Random System Failure, very odd please advise

teryglenn1

Distinguished
Jun 27, 2006
4
0
18,510
Hey guys i have a box running cent OS 3.7 linux here are the specs.

Pentium III 550mhz
512 RAM
intel 440bx mobo
Dlink ethernet 10/100

here is the problem randomly usually over a period of a few days i'll come to log into the system and notice the power LED still on however the screen is black and i cannot SSH or do anything but hold the power button to restart it. I know linux is a very stable OS so i am having a hard time believing that its a software issue. I am more inclined to say its hardware related however i have not been able to track it down. I have disabled most of the power management features i am aware of becuase at first i thought that was the issue. Anyways, any help would be much appreciated thank you.
 
It is very hard to isolate problems that happen infrequently.
You can test the power supply or look up the voltages in the Bios or use a Linux program to do it.
I would not advise you to spend much on such an old machine.
 

bmouring

Distinguished
May 6, 2006
1,215
0
19,360
The next time it has this problem I'd suggest looking at the system log to see if you can figure anything out from that (it's lead me to a failing USB controller locking the PCI bus and crashing my system before). Here's the rundown:

After the next freeze,

Reboot

At Grub screen (assuming you use the cent default), hit 'e' to edit the boot parameters (you might need to hit some key to bypass the automatic boot, read the message provided)

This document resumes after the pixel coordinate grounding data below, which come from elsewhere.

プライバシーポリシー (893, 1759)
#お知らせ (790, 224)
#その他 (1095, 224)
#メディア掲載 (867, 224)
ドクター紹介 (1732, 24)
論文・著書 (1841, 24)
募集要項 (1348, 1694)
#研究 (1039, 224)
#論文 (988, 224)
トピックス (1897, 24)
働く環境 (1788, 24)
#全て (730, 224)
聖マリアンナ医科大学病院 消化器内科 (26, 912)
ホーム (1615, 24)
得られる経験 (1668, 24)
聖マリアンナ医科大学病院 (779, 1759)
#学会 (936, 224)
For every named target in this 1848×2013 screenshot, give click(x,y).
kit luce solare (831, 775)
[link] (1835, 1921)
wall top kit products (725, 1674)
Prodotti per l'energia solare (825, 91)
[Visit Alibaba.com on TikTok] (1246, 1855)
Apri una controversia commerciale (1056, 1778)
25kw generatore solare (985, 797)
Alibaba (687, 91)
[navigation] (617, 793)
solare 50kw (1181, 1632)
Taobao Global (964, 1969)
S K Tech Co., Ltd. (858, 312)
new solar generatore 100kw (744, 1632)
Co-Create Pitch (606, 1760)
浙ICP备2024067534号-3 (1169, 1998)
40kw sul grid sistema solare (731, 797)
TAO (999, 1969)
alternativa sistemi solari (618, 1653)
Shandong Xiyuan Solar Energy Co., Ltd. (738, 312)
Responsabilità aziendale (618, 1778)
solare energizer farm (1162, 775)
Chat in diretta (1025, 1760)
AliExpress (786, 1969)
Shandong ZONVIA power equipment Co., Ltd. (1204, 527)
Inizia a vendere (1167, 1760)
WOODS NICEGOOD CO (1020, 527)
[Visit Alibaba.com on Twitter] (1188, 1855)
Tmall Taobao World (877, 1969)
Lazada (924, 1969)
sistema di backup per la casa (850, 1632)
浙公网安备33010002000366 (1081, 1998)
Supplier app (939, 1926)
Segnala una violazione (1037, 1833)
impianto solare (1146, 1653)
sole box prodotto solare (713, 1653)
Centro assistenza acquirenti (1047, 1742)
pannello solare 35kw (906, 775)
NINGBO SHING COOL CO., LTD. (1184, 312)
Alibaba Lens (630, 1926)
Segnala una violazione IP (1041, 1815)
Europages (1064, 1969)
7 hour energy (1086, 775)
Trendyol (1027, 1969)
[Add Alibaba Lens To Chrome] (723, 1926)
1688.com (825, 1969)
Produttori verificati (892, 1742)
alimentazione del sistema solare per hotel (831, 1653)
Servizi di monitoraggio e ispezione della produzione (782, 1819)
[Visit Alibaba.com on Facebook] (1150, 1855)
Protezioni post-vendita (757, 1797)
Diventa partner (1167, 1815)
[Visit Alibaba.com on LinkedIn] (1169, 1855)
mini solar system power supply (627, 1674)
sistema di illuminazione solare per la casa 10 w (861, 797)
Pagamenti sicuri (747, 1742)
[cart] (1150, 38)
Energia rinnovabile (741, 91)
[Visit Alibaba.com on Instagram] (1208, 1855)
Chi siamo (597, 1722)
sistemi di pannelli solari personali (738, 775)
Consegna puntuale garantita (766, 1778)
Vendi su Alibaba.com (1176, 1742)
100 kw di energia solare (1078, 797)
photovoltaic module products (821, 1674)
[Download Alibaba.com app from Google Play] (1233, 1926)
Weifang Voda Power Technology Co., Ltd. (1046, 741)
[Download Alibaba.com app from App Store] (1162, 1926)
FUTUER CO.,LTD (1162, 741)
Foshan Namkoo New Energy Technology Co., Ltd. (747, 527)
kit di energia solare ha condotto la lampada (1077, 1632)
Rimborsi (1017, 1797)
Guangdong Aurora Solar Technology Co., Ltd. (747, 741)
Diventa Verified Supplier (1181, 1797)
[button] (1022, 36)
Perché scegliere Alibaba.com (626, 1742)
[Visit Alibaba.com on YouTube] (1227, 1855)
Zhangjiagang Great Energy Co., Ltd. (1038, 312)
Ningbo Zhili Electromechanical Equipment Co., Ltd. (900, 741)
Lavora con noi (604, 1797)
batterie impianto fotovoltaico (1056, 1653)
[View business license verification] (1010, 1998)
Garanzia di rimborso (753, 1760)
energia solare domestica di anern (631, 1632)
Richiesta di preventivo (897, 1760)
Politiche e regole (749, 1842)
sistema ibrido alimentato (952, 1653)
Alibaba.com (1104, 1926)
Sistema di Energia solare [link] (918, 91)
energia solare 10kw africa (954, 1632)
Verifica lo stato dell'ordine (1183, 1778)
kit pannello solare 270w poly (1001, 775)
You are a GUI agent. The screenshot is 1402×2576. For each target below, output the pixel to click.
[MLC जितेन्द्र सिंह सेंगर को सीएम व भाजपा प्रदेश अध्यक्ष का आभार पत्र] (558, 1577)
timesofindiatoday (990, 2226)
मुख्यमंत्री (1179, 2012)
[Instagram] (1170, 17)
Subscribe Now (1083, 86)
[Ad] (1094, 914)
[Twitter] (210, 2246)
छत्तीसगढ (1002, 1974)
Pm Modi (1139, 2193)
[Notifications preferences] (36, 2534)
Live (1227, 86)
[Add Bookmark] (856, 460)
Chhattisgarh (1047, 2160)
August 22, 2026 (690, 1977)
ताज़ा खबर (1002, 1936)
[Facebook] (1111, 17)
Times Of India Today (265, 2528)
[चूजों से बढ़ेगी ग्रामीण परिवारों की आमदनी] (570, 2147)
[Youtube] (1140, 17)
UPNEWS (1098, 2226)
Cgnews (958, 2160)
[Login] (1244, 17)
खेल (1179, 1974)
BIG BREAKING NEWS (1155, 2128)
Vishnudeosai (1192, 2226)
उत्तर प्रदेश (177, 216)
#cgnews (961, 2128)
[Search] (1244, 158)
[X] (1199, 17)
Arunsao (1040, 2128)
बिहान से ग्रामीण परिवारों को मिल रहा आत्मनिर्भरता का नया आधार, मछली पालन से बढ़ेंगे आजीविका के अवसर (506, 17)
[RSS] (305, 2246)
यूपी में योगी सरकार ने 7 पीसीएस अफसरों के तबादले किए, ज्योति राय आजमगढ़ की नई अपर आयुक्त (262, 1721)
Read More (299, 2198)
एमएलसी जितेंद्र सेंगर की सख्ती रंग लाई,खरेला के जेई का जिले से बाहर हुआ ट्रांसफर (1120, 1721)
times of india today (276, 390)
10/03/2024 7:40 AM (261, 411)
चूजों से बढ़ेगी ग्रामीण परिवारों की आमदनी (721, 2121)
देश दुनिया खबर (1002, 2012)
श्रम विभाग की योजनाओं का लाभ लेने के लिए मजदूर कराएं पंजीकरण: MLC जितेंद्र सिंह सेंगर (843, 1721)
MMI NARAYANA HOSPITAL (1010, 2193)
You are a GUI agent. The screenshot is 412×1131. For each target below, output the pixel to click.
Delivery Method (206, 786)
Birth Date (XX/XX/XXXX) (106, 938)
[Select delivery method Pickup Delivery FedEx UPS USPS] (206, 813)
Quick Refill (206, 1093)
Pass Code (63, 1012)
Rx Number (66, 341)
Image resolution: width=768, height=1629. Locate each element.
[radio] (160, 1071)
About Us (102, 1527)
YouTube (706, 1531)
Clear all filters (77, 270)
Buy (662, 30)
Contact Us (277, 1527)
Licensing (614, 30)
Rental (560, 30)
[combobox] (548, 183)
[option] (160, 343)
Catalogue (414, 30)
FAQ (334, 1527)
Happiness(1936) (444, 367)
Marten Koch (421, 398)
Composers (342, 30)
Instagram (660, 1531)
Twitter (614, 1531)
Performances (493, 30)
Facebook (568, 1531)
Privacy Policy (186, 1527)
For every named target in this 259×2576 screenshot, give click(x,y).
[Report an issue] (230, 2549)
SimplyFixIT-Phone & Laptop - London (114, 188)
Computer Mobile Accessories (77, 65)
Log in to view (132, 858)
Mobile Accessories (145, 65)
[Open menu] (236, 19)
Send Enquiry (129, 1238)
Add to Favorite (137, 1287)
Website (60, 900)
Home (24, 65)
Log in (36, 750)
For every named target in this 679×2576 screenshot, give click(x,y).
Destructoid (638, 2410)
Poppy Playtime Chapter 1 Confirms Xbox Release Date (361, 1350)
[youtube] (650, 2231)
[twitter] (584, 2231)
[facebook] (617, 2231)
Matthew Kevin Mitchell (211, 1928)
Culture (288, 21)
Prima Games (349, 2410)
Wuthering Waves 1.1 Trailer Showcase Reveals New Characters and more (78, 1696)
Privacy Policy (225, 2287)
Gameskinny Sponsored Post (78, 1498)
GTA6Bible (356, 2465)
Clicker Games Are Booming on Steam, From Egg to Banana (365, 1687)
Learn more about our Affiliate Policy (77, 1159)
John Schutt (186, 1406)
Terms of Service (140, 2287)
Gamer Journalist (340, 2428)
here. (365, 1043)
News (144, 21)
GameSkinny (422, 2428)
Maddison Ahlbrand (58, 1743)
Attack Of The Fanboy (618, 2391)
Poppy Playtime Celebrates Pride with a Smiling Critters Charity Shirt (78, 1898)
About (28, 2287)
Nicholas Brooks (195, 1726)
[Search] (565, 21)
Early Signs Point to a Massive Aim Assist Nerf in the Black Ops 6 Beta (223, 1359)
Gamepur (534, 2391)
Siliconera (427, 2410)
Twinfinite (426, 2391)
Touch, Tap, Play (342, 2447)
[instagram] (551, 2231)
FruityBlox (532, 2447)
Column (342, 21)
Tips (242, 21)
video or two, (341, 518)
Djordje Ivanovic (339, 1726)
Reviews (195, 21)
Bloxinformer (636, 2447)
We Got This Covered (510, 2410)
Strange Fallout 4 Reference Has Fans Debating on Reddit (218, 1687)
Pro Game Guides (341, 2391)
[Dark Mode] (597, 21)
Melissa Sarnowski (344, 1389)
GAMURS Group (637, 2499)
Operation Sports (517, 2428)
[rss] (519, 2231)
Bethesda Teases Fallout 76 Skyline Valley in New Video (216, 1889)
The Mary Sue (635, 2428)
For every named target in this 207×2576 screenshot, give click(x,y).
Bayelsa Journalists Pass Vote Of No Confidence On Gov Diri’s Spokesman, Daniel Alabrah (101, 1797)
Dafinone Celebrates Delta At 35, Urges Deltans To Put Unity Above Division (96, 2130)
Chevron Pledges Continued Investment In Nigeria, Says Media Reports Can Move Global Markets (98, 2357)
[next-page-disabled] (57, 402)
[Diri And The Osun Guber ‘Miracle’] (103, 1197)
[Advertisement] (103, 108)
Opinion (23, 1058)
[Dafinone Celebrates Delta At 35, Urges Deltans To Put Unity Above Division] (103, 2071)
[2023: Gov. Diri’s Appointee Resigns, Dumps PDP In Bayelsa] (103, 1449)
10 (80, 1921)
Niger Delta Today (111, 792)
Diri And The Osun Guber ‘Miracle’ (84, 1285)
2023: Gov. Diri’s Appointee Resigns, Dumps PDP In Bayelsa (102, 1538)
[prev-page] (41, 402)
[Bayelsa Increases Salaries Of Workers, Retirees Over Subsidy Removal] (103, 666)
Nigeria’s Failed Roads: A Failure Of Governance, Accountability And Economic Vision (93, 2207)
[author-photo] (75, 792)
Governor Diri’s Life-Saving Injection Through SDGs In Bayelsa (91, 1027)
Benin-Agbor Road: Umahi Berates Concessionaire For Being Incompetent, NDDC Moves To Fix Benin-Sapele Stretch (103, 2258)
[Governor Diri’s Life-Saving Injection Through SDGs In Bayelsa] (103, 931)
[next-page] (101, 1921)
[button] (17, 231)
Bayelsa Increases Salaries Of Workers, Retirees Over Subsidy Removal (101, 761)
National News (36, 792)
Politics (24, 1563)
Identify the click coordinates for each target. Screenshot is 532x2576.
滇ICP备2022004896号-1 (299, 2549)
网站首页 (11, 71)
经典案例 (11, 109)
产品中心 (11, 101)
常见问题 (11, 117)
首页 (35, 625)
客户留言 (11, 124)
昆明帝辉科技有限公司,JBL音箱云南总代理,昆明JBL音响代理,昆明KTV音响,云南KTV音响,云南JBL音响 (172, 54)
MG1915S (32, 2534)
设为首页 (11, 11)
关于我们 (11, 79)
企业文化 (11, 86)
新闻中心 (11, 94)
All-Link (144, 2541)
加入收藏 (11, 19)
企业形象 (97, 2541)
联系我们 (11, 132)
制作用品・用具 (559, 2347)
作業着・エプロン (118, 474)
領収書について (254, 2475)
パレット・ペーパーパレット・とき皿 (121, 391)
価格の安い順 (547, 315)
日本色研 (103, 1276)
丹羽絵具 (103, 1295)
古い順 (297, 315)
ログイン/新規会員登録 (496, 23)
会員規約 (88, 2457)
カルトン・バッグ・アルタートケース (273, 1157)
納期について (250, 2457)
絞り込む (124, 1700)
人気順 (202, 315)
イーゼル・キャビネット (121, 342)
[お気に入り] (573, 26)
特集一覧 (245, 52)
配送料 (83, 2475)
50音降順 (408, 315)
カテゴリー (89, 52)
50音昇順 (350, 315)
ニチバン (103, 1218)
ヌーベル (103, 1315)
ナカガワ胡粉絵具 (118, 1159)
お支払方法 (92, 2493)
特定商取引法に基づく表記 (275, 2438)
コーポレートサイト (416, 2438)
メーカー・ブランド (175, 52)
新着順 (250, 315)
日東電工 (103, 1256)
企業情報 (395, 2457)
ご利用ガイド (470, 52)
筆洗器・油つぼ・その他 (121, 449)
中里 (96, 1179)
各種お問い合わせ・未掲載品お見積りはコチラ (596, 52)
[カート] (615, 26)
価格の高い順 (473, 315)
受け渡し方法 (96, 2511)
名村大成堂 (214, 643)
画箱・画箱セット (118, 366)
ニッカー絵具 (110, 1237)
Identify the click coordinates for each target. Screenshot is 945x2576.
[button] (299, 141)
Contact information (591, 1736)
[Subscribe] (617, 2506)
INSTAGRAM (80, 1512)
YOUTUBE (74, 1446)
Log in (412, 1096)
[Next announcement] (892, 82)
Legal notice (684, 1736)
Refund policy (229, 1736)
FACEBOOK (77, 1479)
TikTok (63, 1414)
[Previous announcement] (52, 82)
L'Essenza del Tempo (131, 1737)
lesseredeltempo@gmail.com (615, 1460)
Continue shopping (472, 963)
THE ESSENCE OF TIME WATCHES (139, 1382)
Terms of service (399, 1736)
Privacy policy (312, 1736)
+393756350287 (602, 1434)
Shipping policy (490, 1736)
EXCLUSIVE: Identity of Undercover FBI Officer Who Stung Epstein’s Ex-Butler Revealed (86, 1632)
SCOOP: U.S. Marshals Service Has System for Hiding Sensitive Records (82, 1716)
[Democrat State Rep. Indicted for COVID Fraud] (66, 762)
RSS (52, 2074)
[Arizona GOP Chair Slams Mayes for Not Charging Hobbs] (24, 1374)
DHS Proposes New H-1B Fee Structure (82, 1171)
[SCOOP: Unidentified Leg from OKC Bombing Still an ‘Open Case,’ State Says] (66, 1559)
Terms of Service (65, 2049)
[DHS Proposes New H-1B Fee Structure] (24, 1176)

Highlight the line that starts with "kernel"and append a "single" to the end of it, hit enter

Back at the grub entry area, hit 'b' to boot the system. It will continue booting without the fancy splash screen and stop at a "sh#" prompt before the system log daemon starts.

Review the tail end of the system messages "tail /var/log/messages" or you may increase the number of lines produced by using "tail -n N /var/log/messages" to show N lines. If it is too much to look at on one screen, you may pipe the output to "less" ("tail -n N /var/log/messages|less") or scroll back up manually (shift+pgup/pgdn)

Post anything that looks suspect or outright errors (or, if you want to fix it yourself, try googling around with those error messages)

If you don't see anything strange here, then something goes wrong and goes wrong quickly, could be one of only a few major components (processor, power supply, memory, possibly a card locking the PCI bus but that's not likely since it will usually complain to the system messages even after locking the bus)

Good luck
 

linux_0

Splendid
Great advice from bmouring as always :)

I would suggest running memtest86 or memtest86+ overnight ( 8 - 12 hours ).

Based on the age of the system I would say the RAM, motherboard and PSU are the prime suspects not necessarily in that order.

It may also be an overheating problem, several of your fans may be bad.

Please see the memtest howto below:

http://forumz.tomshardware.com/software/memtest86-ISO-burning-HOWTO-ftopict230767.html

You can find memtest86+ at:

http://www.memtest.org/


GL :-D